Stated task: For each statement below, say yes or no to whether it agrees with the post on gun owners who only own handguns, and quote the words from the post that decide it. 1. The writer thinks the 2015 National Firearms Survey overstates how many Americans personally own firearms. 2. The writer is re-reading survey reports for a class. 3. The writer calls handguns the primary self-defense firearm owned by Americans.

— START OF Document —

Who are the Gun Owners Who Only Own Handguns?

For my Sociology of Guns class tomorrow, I am re-reading some reports on national surveys of firearms owners. I have written a number of times before about the statistics derived from these surveys and their problems.

At 22%, I believe the 2015 National Firearms Survey underestimates the actual rate of personal firearms ownership in the United States. Even still, there are still some interesting results from the survey related to Gun Culture 2.0.

Specifically, I examine here the results focusing on the demographics of those gun owners who only own handguns. As handguns are the primary self-defense firearm owned by Americans, those who own only handguns probably have both feet in Gun Culture 2.0.

— END OF Document —
— START OF Data records —

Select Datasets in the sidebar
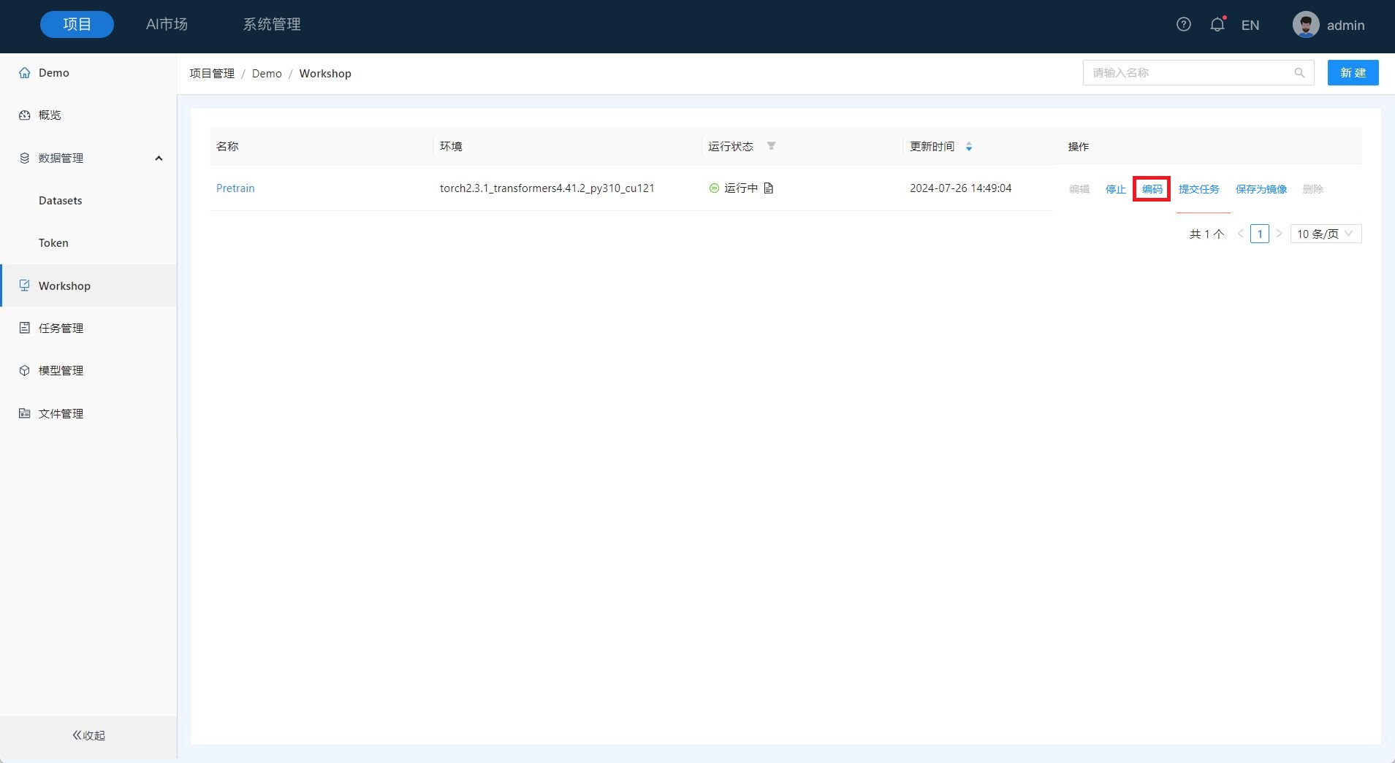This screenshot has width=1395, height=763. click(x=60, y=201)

— END OF Data records —
— START OF Data records —

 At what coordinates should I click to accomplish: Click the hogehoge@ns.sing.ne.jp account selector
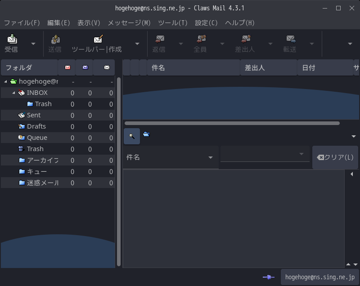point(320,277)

— END OF Data records —

Solution:
1. No: "At 22%, I believe the 2015 National Firearms Survey underestimates the actual rate of personal firearms ownership in the United States."
2. Yes: "For my Sociology of Guns class tomorrow, I am re-reading some reports on national surveys of firearms owners."
3. Yes: "As handguns are the primary self-defense firearm owned by Americans"